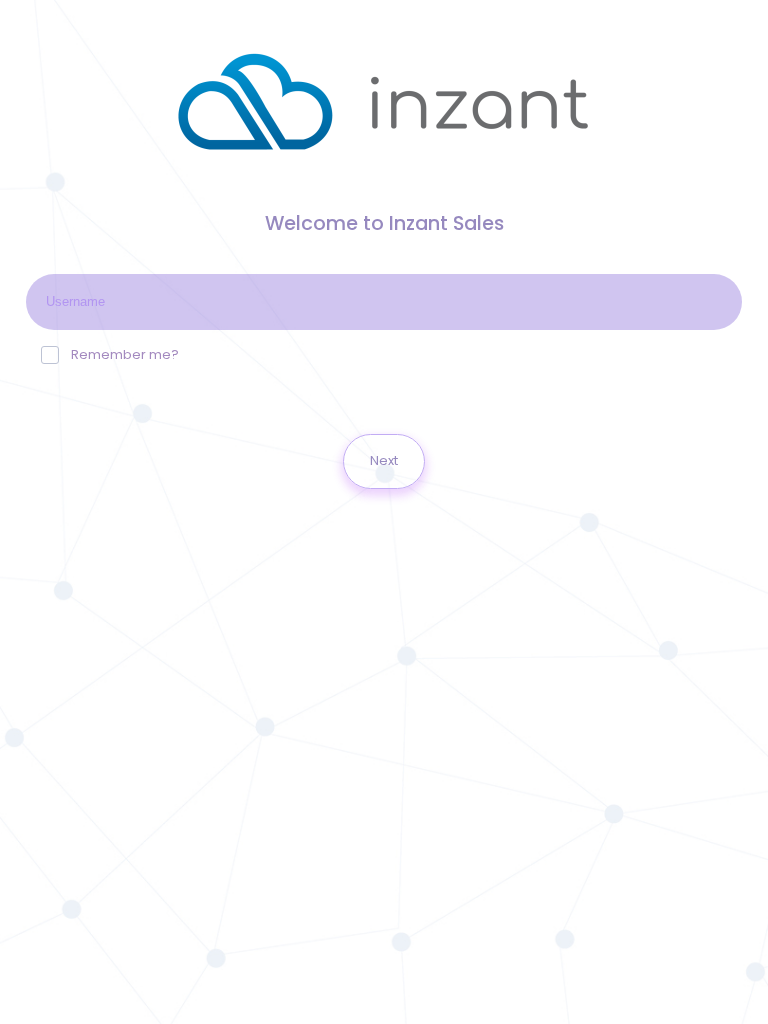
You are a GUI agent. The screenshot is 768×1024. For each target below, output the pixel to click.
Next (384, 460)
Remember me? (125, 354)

---

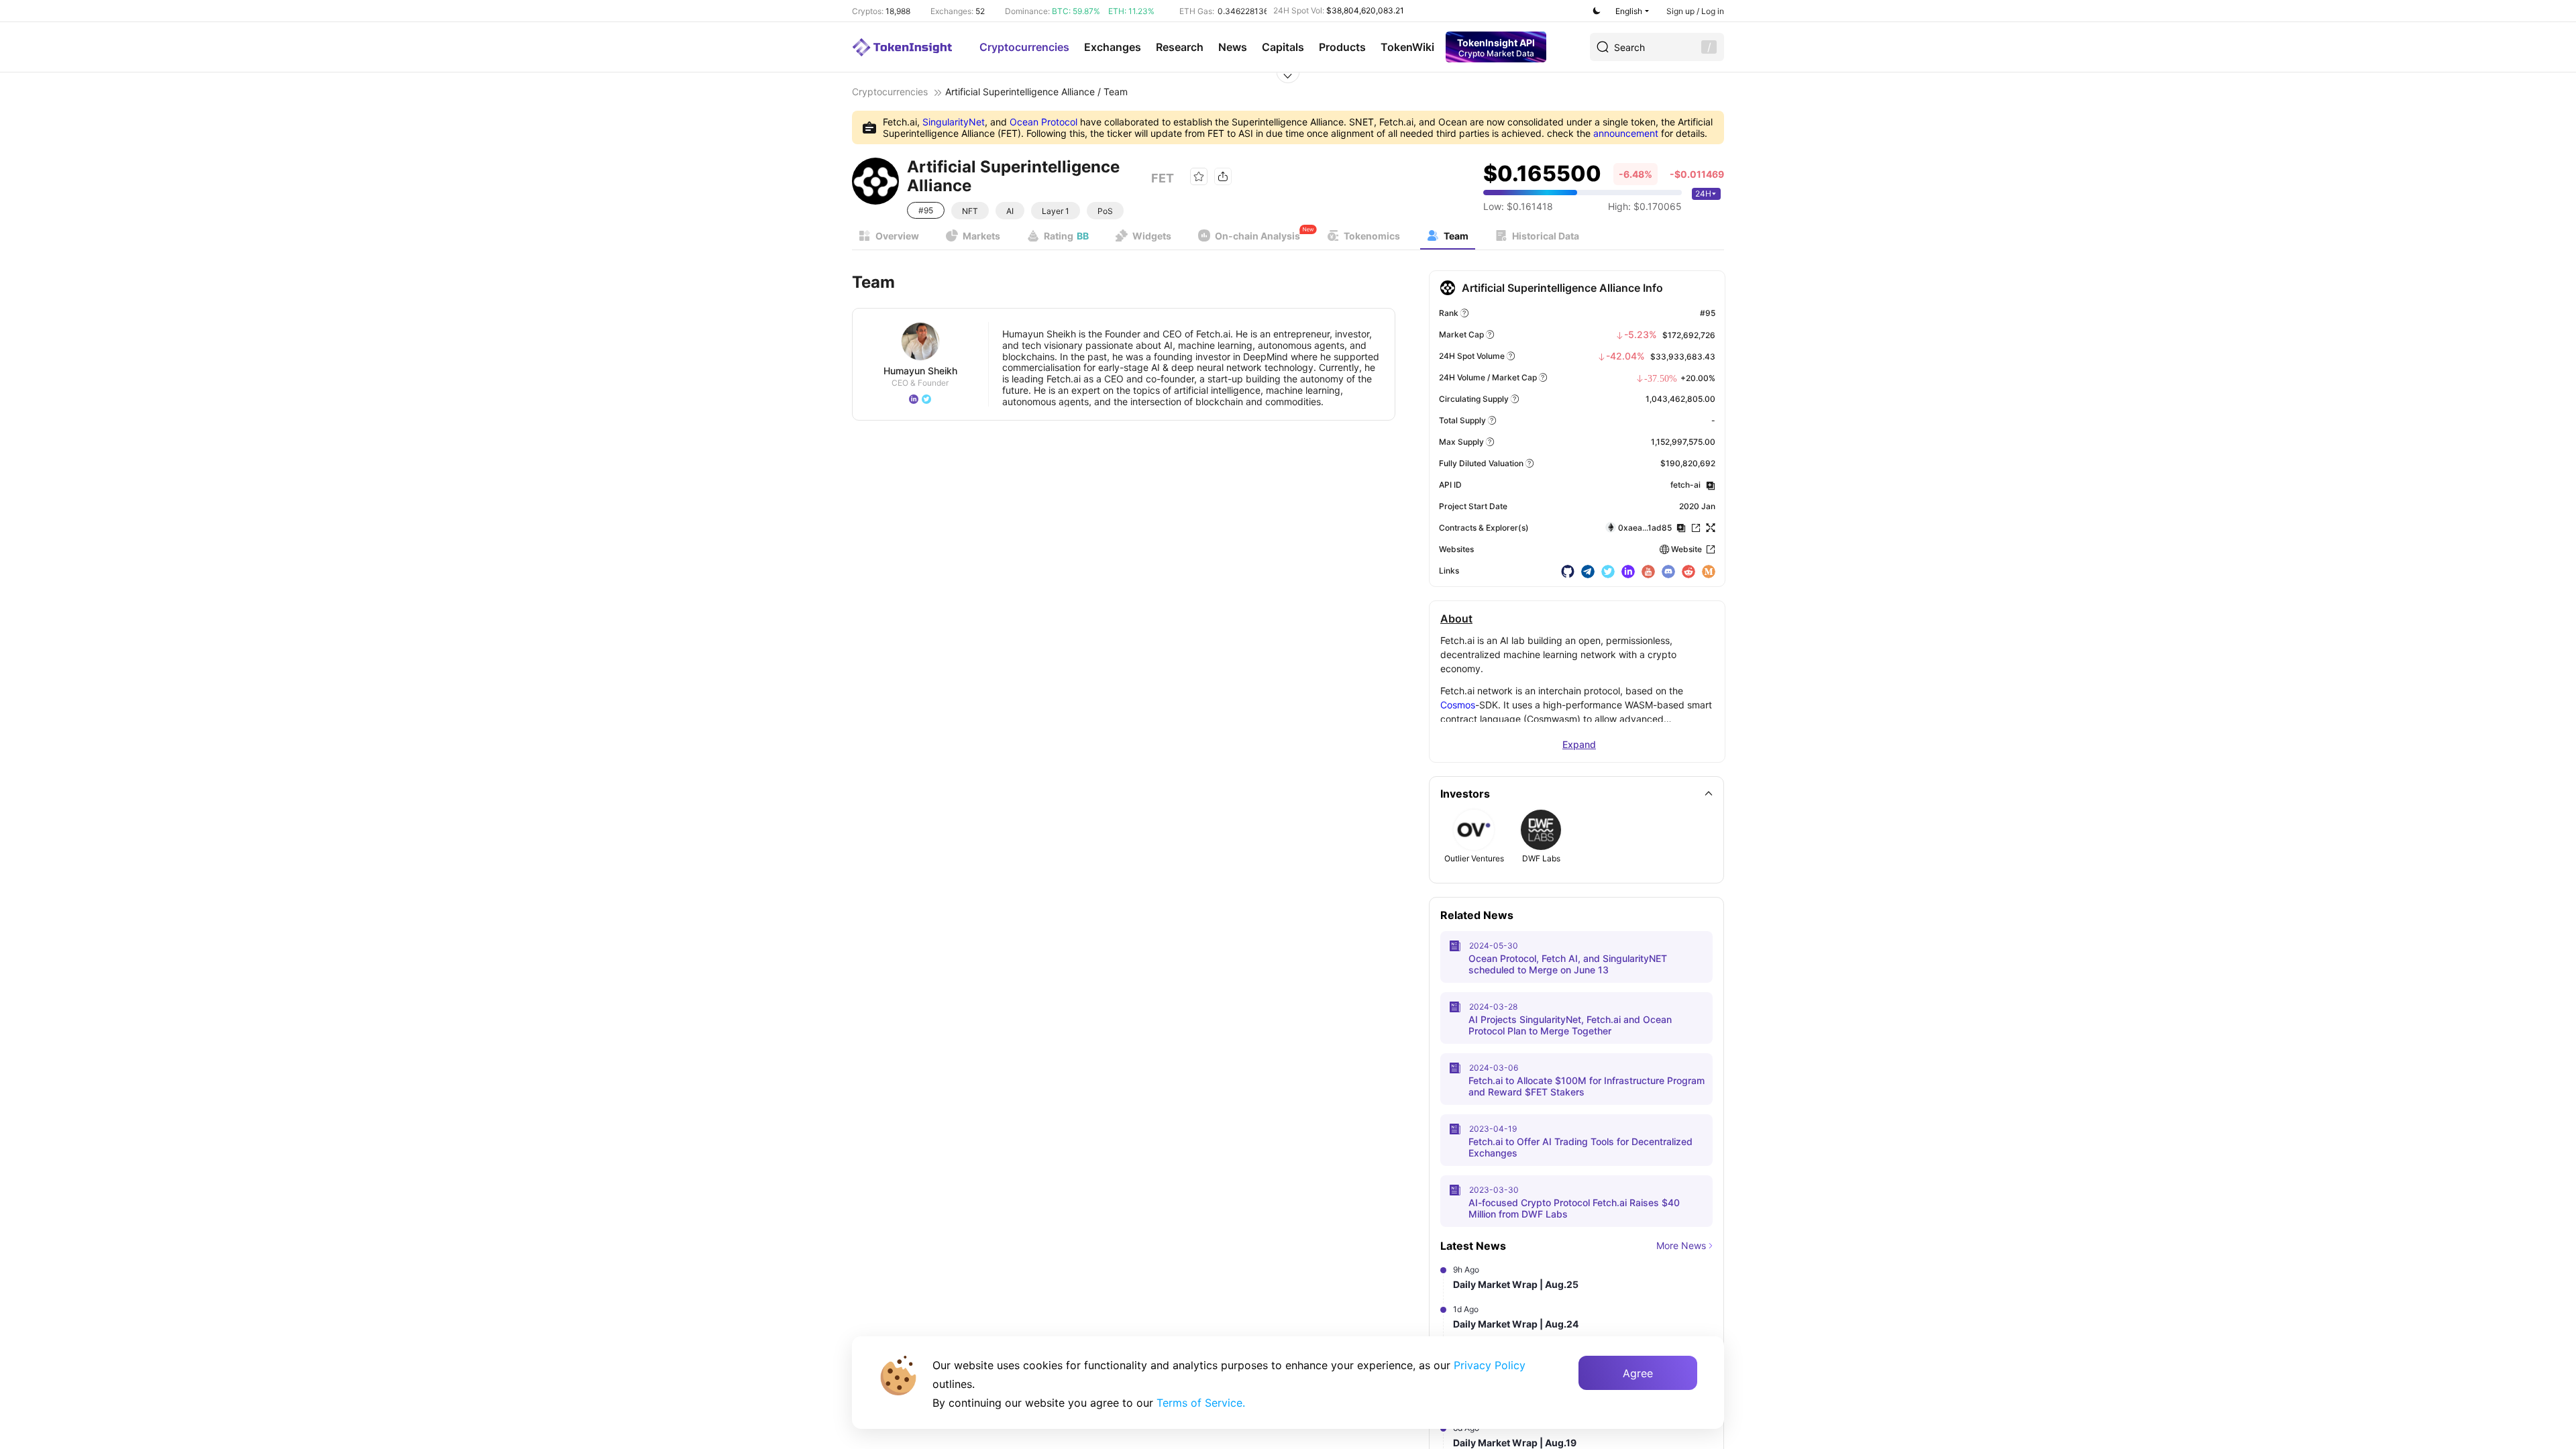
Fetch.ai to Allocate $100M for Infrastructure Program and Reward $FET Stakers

==

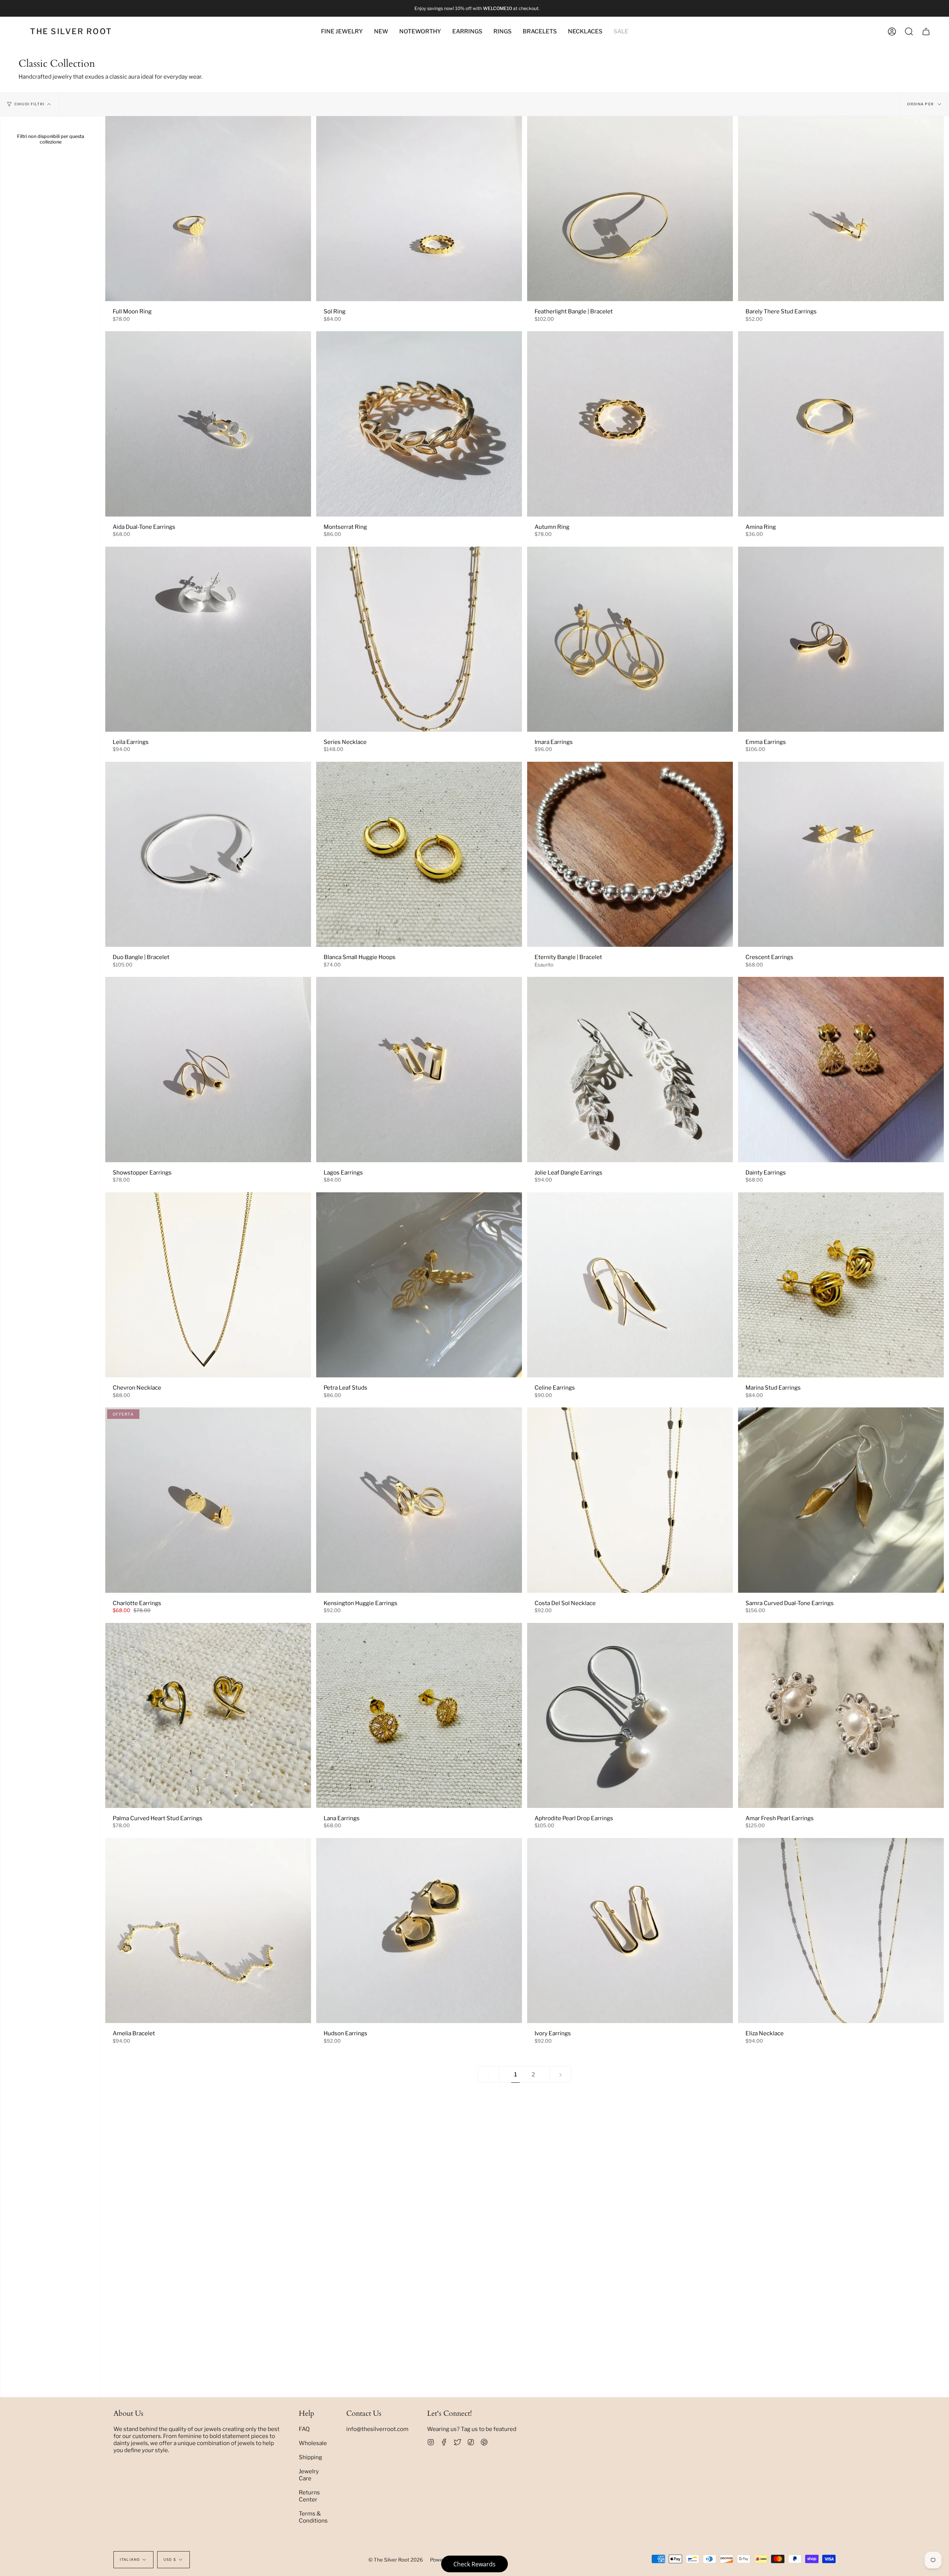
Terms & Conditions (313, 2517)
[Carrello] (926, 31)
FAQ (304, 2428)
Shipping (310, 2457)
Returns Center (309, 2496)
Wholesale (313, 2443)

▶ _EXERCISE BRIEF_: The output should be exactly the lines above from the line containing "Terms & Conditions (313, 2517)" to the line containing "Wholesale (313, 2443)", inclusive, with no other lines.

▶ _ANSWER TO THIS TASK_:
Terms & Conditions (313, 2517)
[Carrello] (926, 31)
FAQ (304, 2428)
Shipping (310, 2457)
Returns Center (309, 2496)
Wholesale (313, 2443)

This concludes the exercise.